Amy Chua

From Wiki China org cn
Amy Chua (蔡美儿)

Amy Chua (蔡美儿), a Chinese-American professor with the Yale University, has drawn the attention of American society because of her latest book Battle Hymn of the Tiger Mother, a memoir and reflection on cultural differences in child-rearing.

Amy Chua is the John M. Duff Professor of Law at Yale Law School. She was born in 1962, the Year of the Tiger, in Champaign, Illinois. She lived in the Midwest until she was eight, when her father Leon Chua became a professor at UC Berkeley, and her family moved to California. Amy graduated from El Cerrito High School in 1980.

In 1980, Amy headed East. She graduated from Harvard College in 1984 and Harvard Law School in 1987. While at Harvard Law School, Professor Chua was executive editor of the Harvard Law Review. After graduating, she clerked on the United States Court of Appeals for the D.C. Circuit for Chief Judge Patricia M. Wald, who was a wonderful mentor to her and who performed the marriage ceremony for Amy and her husband Jed.

Amy practiced for four years with the Wall Street firm of Cleary, Gottlieb, Steen & Hamilton, where she worked on international transactions throughout Asia, Europe, and Latin America. In 1994, she joined the Duke University Faculty of Law. Amy and her family loved North Carolina. The only problem was that Jed was teaching at Yale.

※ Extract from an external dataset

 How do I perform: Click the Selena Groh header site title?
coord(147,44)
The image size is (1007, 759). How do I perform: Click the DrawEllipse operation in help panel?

Amy joined the Yale Law School faculty in 2001.

Amy's first book, World on Fire: How Exporting Free Market Democracy Breeds Ethnic Hatred and Global Instability, a New York Times bestseller, was selected by both The Economist and the U.K.'s Guardian as one of the Best Books of 2003. Professor Chua's second book, Day of Empire: How Hyperpowers Rise to Global Dominance – and Why They Fall was a critically acclaimed Foreign Affairs bestseller. Her latest book, Battle Hymn of the Tiger Mother, is a memoir and reflection on cultural differences in child-rearing.

At Yale Law School, Amy teaches in the areas of contracts, law and development, international business transactions, and law and globalization. She is also a recipient of the Yale Law School's “Best Teaching” award.

Amy lives with her husband, Jed Rubenfeld, two daughters, Sophia and Louisa, and two Samoyeds in New Haven, Connecticut.

In her Battle Hymn of the Tiger Mother, Amy Chua, the Chinese-American mother, recalled her forceful ways of ensuring her two daughters to achieve top grades at school and excel in other areas. Strict, uncompromising values and discipline are what makes children raised by Chinese parents successfully. That's the message in the new parenting book authored by Amy Chua.